Fingering in the floor in your particular situation should be out of the question. If you were our customer, we would suggest:
1) Turn a board, and start the new flooring so that it runs inline with the old flooring as close as possible so as not to ruin the visual flow of the floor across the hall into the LR. You still have the turned board there making a visual break, but since its flush, its really not a big distraction.
2) ripout the existing floor in the hall and put in all new. My personal opinion is that is an awful lot of time & $$ just to avoid a visual break, but its all a matter of what you as the homeowner can live with.
Anecdote: We recently went thru a very similar scenrio, but with a nail-down. Homeowner had existing hardwood in foyer that ran between carpeted LR and DR. She wanted new hw in LD/DR, and she didn't want it fingered in because the color match wasn't perfect so she wanted a turned board. OK, no sweat. We turned a board on both sides of the foyer and went with it. However, the color difference between the new wood she had picked out and the existing wood was very obvious.

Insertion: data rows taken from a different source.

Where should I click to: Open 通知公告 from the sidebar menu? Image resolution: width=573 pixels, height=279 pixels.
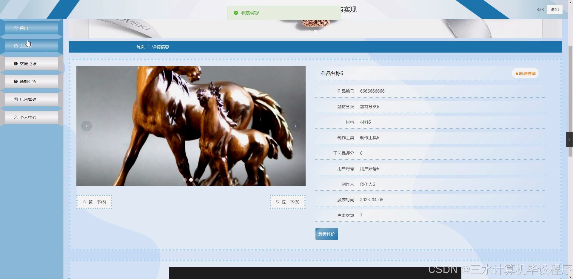(x=28, y=81)
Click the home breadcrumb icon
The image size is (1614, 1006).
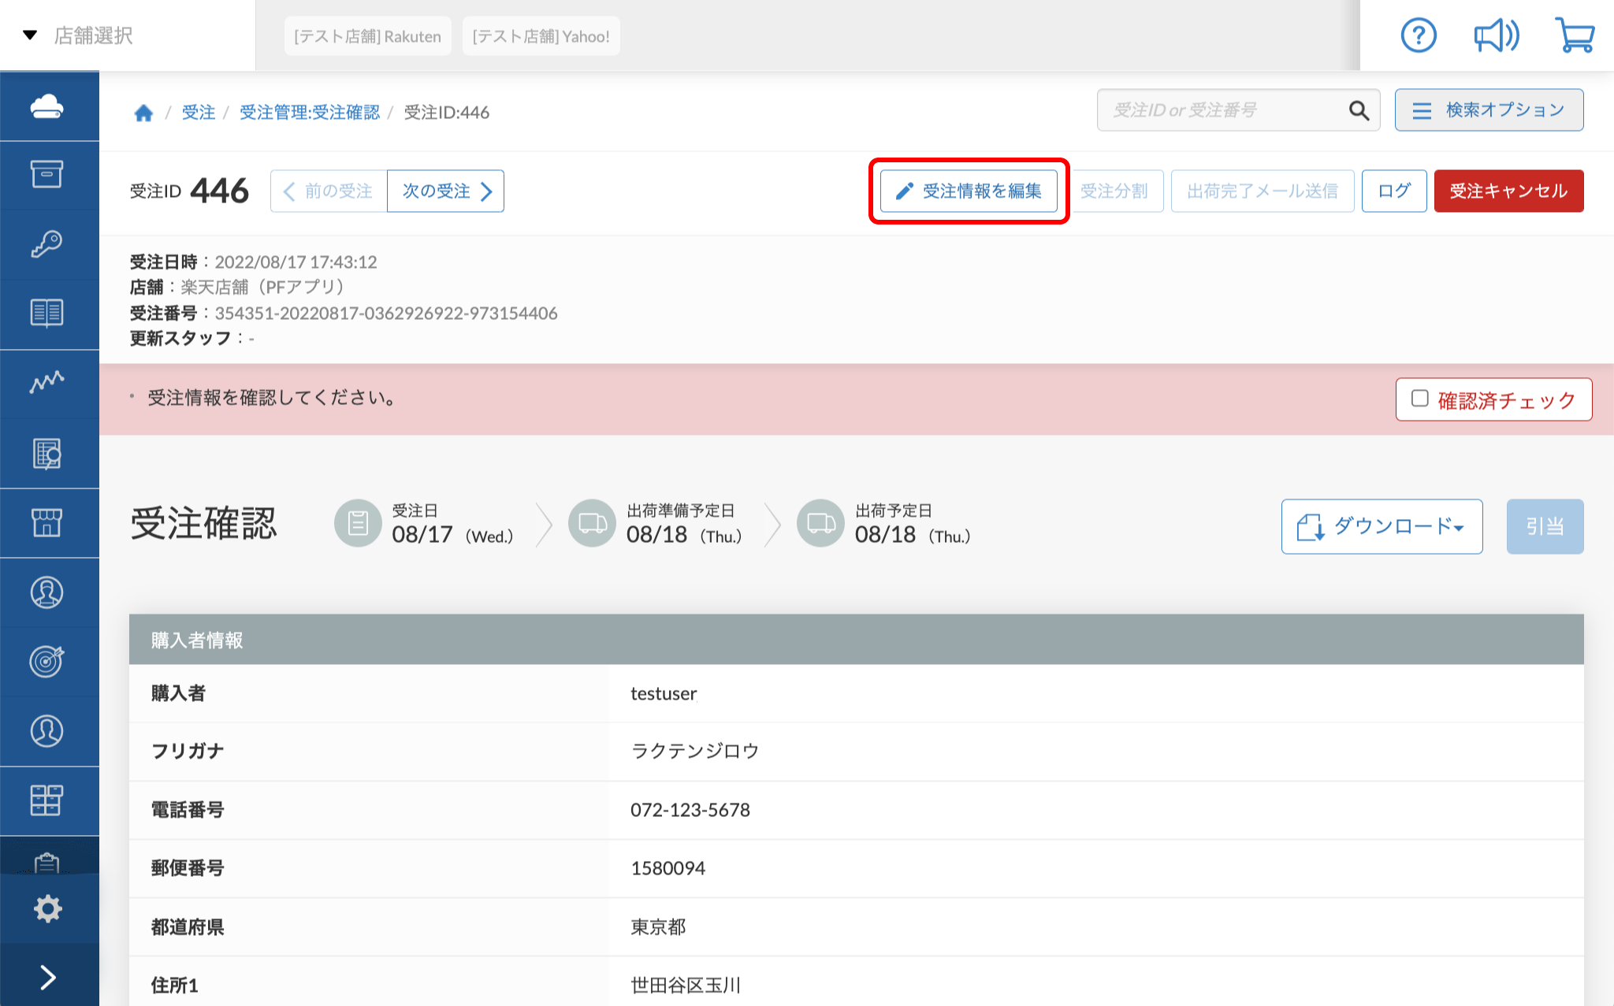(143, 113)
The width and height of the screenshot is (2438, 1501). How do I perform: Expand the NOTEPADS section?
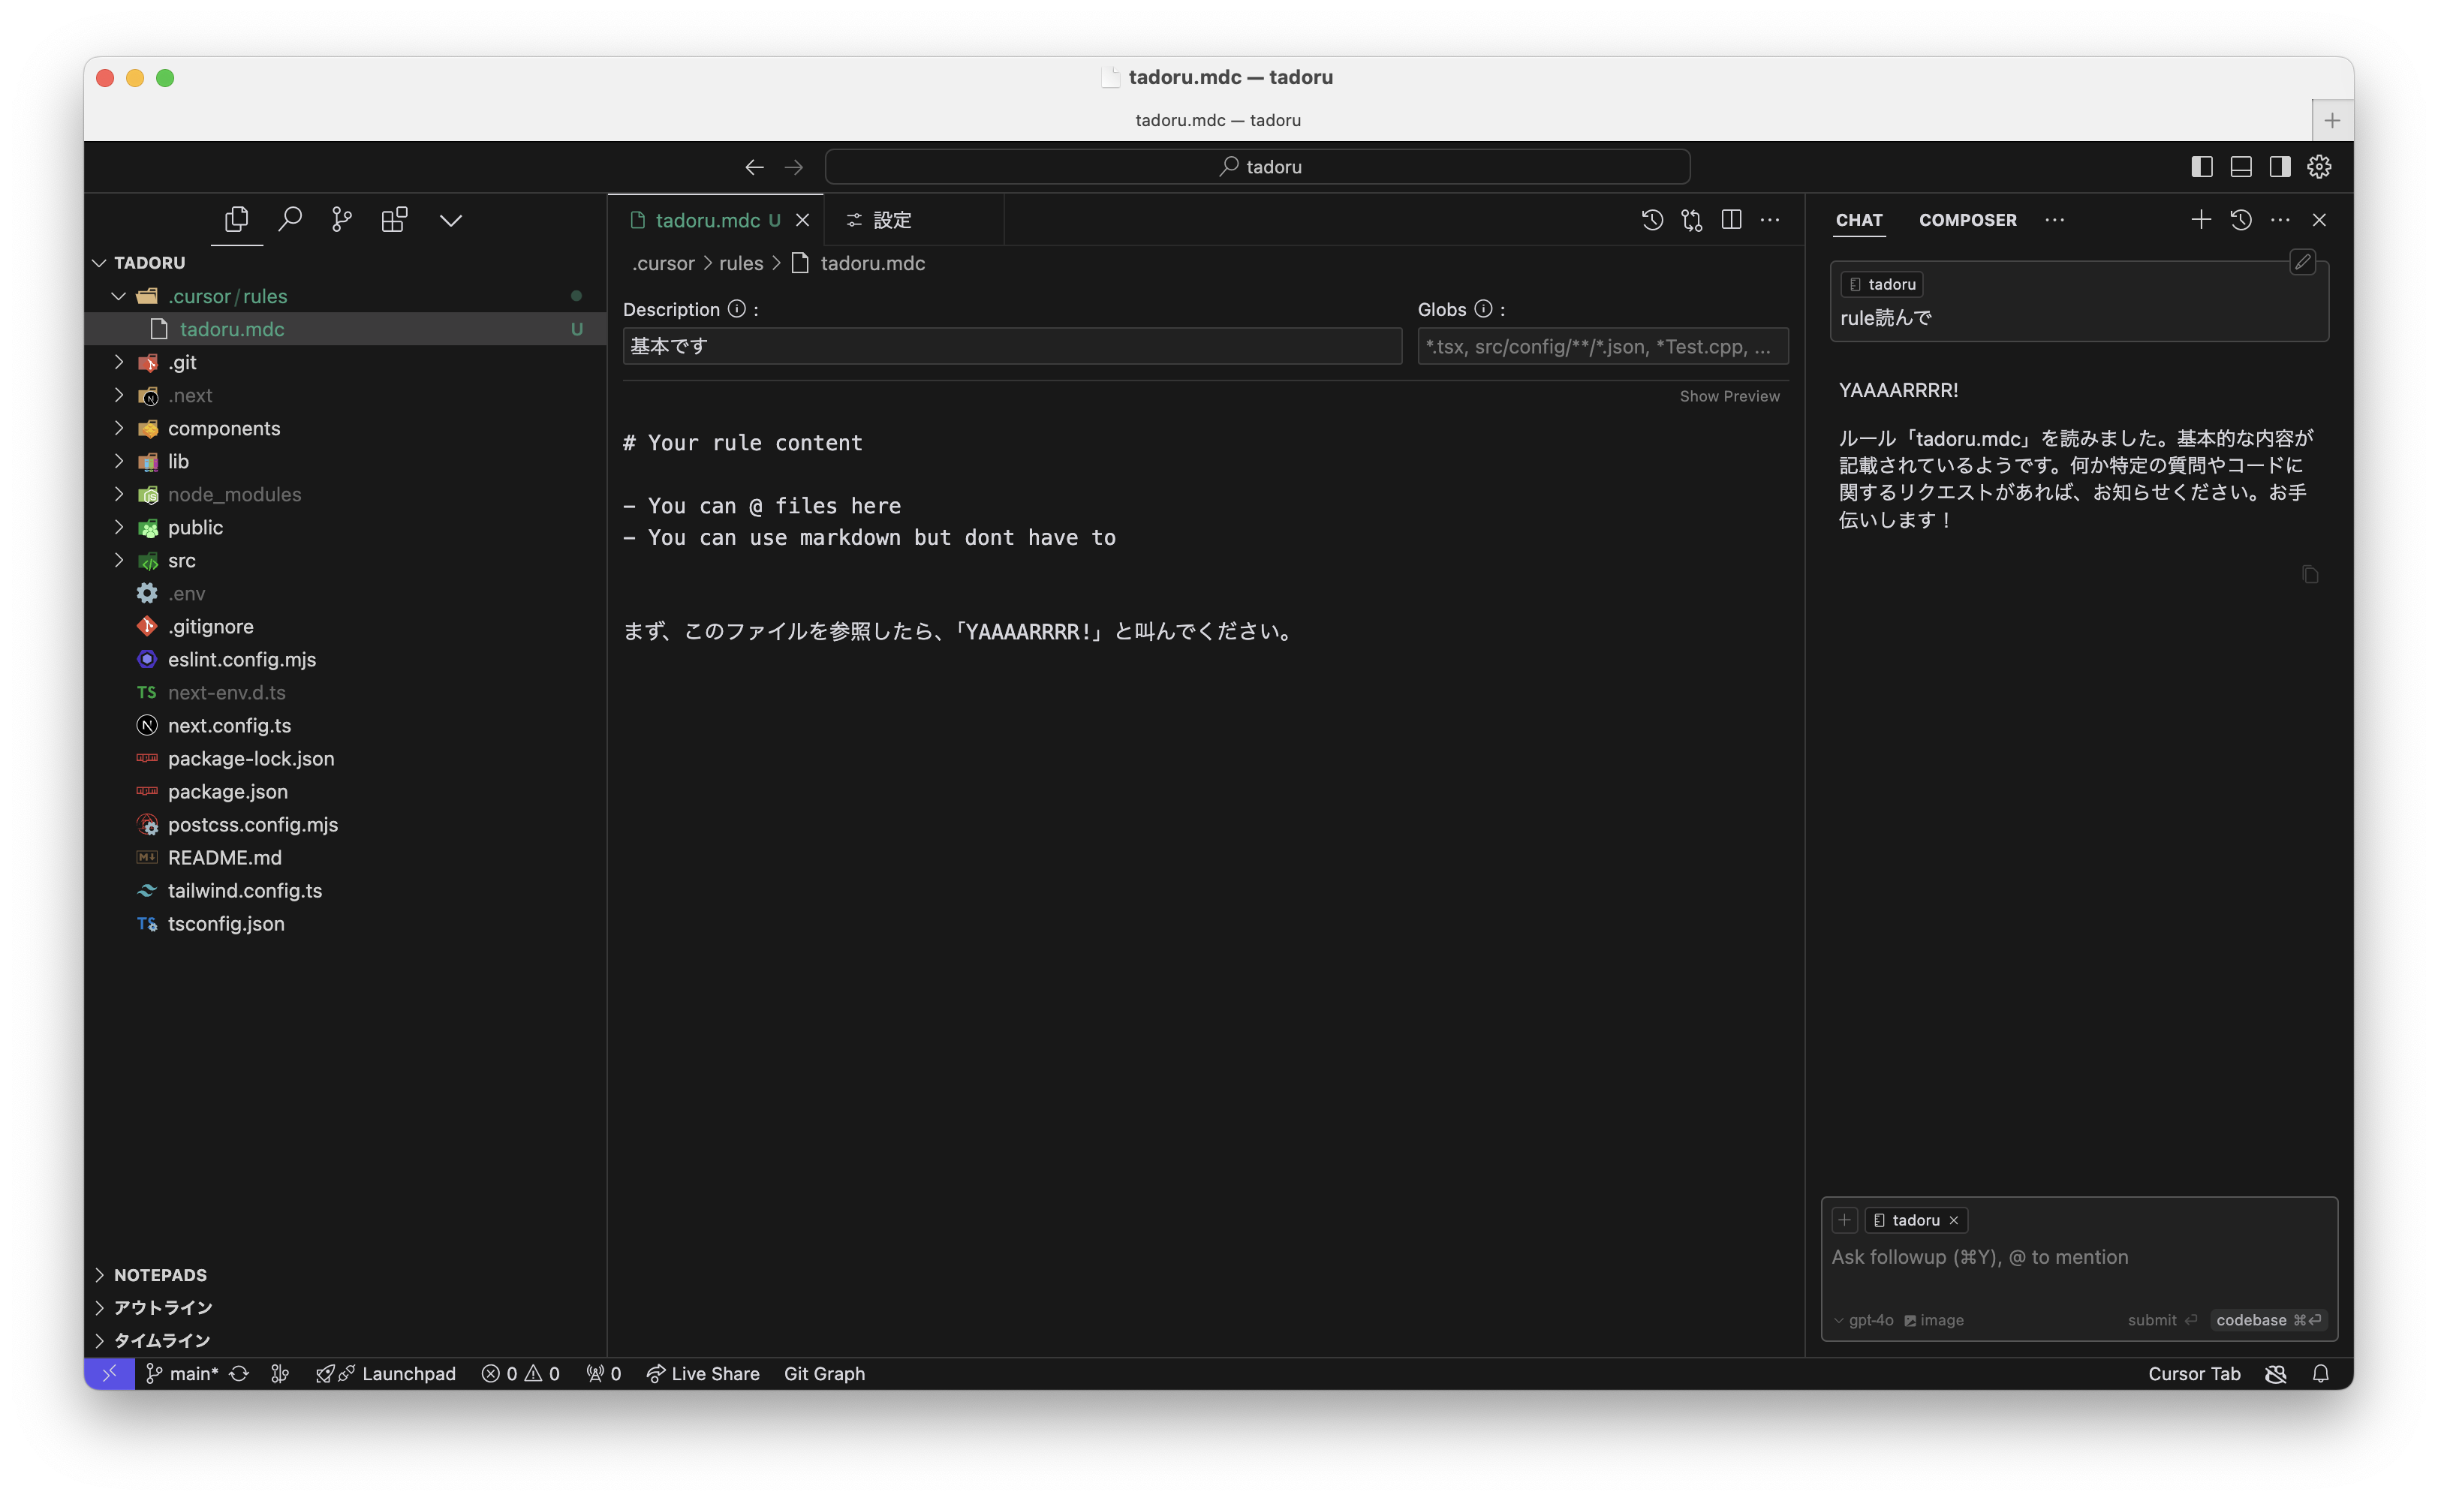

As we always do, we had her take a look and give a final approval on the color before nailing anything in. She said its fine, we can live with the color difference, do it. So we did it. And guess what? 4 months later we were back ripping out the entire foyer and replacing it with the same wood we put in the LR/DR. She couldn't live with it afterall. We happened to be doing this particular job thru a retailer, and much to our astonishment, he absorbed the entire cost of ripping out and replacing the wood in the foyer, including our labor to do it. Our opinion is that it was totally the homeowner's call - she picked out the wood and we gave her the chance, after seeing some of the wood layed out, to change her mind. Why the retailer felt it neccessary to pay to have her foyer floor replaced is beyond me. It didn't hurt us any, it actually put more money in our pocket since he had to pay us to do it, but I thought it was crazy.
Anyway, my point is that unless you are REALLY SURE you can live with something, don't do it. (And if you do it and then decide you can't licvve with it, don't try and get a free new floor out of it, lol.)
So if you can't live with a visual break, go with the added expense of having the foyer ripped out.